An air traffic controller works in the tower at John F. Kennedy International Airport in New York, Thursday, March 16, 2017.

An air traffic controller works in the tower at John F. Kennedy International Airport in New York, Thursday, March 16, 2017. Seth Wenig/AP

A watchdog wants to ensure outsiders can’t interfere with flight safety communications.

A federally-funded communication system that lets air traffic control text flight crews is being audited to ensure it's really secure from outside threats.

The Federal Aviation Administration’s Data Communications program, known as Data Comm, allows ground and flight crews to exchange text-based clearance instructions, instead of relying on voice communications over radio. Generally, the system relies on equipment already available in most aircraft; in the future, FAA aims to expand the system to accommodate other requests and reports beyond landing and takeoff.

Text-based communication removes some of the ambiguity and potential for misunderstanding in voice communication, like when numbers sound similar, according to FAA. But the Transportation Department’s Inspector General’s Office is initiating an audit into its information controls “to prevent potential security threats from compromising flight data and communications,” via Data Comm, according to a recent memorandum.

The audit aims to identify and mitigate security risks in Data Comm, and to also assess whether FAA’s contingency plans adequately prepares the agency for emergencies; for instance, FAA needs to create a contingency plan so it can recover rapidly from Data Comm outages, the memorandum said. The IG's investigation will be conducted both at FAA headquarters and at field sites.

It’s not the first time the IG has tried to audit the system. In 2014, it terminated an attempt to evaluate the system's security because "the system is still in development and has not yet become operational.”

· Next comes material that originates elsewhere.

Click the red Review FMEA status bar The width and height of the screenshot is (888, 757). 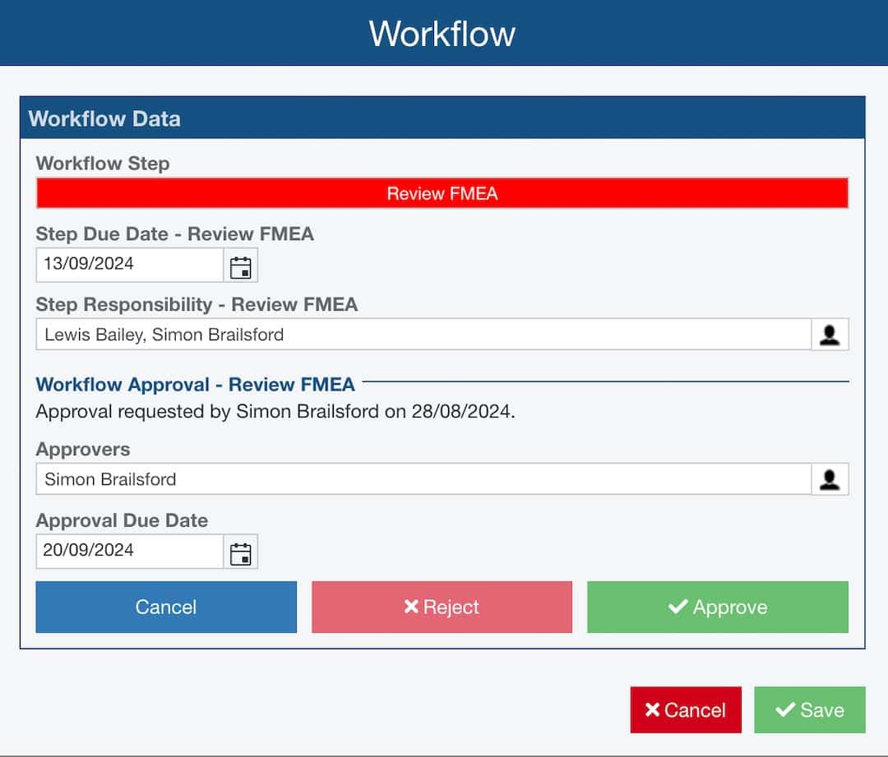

Currently, Data Comm lets air traffic controllers send messages straight to the flight deck; the crew can respond by sending a read-receipt, and then automatically input the message into a flight management system before departure and during the taxi process.

Reducing any ambiguity about instructions could also increase fuel savings, according to the agency—clearance using voice occasionally takes up to three times longer than when using Data Comm, and often air traffic control has to send navigation instructions multiple times before the aircraft takes off.

FAA plans for the system to eventually let controllers communicate with many flight crews at once, potentially redirecting them around storms or hazards, and also instantly alerting flight dispatchers of any updates, according to the agency. It plans to implement the next phase of Data Comm, which allows for en route communication, in 2019.